Photo Credit: Honda of Canada Mfg.

• Scheduled overhauls are also utilized to refresh the condition of the asset and extend usable life. This is reserved for larger or critical assets that are not economical to replace or have become obsolete. The decision to overhaul is based on several factors, including the asset’s cost to maintain and its MTBF performance.

Most scheduled maintenance is performed on weekends or during nonproduction times (midnight shift), with the exception of some PdM measurements, which are performed while production is running.

The majority of PM work takes one hour or less to complete per job, and we try to limit the maximum duration to four hours or less. Overhauls are generally scheduled for weekends or scheduled plant shutdowns and require many weeks of preplanning and preparation to execute without error.

MRO: Do you have dedicated people handling MRO for the plant?
Riddall: Yes. We have a dedicated department that manages our site MRO inventory. We also have auto-dispensing machines for many smaller components to allow our production departments swift and easy access.

Photo Credit: Honda of Canada Mfg.

MRO: What would you say is the biggest expense in terms of MRO?
Riddall: For planned maintenance like PMs: equipment filters, flexible cables and batteries represent consistent transaction quantities. For unplanned maintenance (breakdowns): end-of-arm tooling utilized on robots and robot internal components can represent a significant cost.

MRO: How often are machines replaced?
Riddall: Jigs, dies, moulds, and tooling customized to the model of vehicle being produced are replaced every major model change or approximately every four to five years. For base equipment like conveyors, robots, transfers, and compressors, the assets are maintained until obsolescence or until the overall cost of ownership becomes too high. Typically, robots have a lifespan of 15 to 20 years, and for larger assets like presses, conveyors, and transfers, they typically last over 30 years.

MRO: Do you have autonomous machines? If so, what jobs do they do?
Riddall: We utilize a small number of Unmanned Autonomous Vehicles in our vehicle assembly departments to move assembled components from the sub-assembly areas to the main line for installation into the car.
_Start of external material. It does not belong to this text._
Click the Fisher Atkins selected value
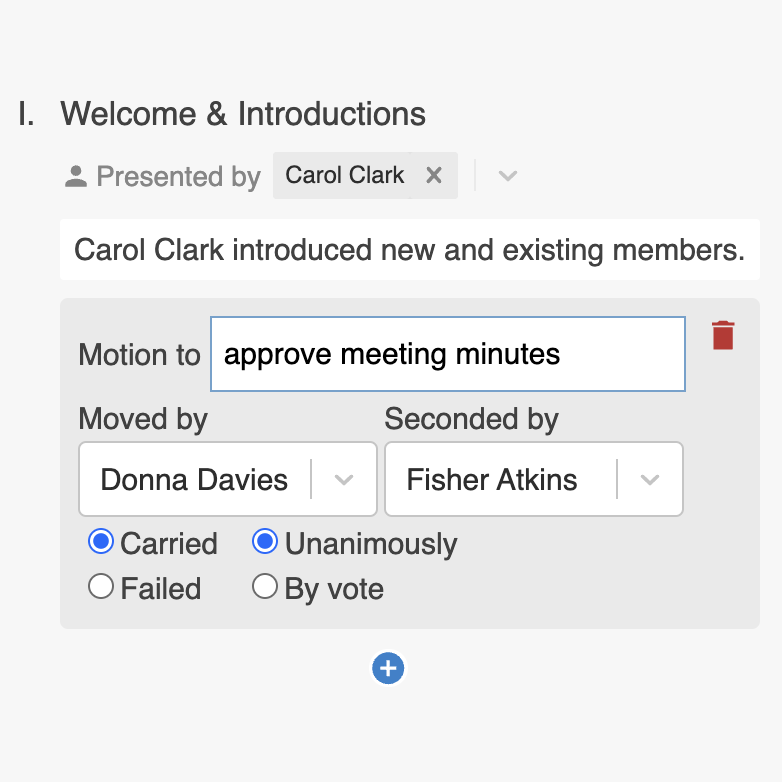Screen dimensions: 782x782 pos(492,480)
Many of our larger, highly automated manufacturing processes will run attended in an automatic mode, but they do require some supervision and external part load support to ensure uninterrupted operation.
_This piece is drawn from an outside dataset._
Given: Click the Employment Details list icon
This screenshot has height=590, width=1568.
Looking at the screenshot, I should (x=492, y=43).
Photo Credit: Honda of Canada Mfg.

MRO: How many spare parts do you have, and how are they stored/replaced?
Riddall: Our central stores area carries over 62,000 items. This does not include vendor managed inventory available through our dispensing machines within the departments.

MRO: Can you speak about operations at the plant?
Riddall: To remain profitable and competitive, HCM has set very high production efficiency targets. For example, in our assembly departments we target less than seven minutes per shift of equipment downtime. This requires equipment efficiency, or uptime, approaching 100 per cent when multiple machines are connected in a synchronous configuration.

Given our need to continually improve, we continue to work together to relentlessly eliminate loss from our operations. This includes designing new equipment with increased reliability, availability, maintainability, and sustainability, evolving our maintenance programs to increase defect detection capability and, more importantly, empowering our associates to identify defects in their work areas. It is this combined effort, linked to our core values, that makes HCM successful, as we strive to be a company society wants to exist.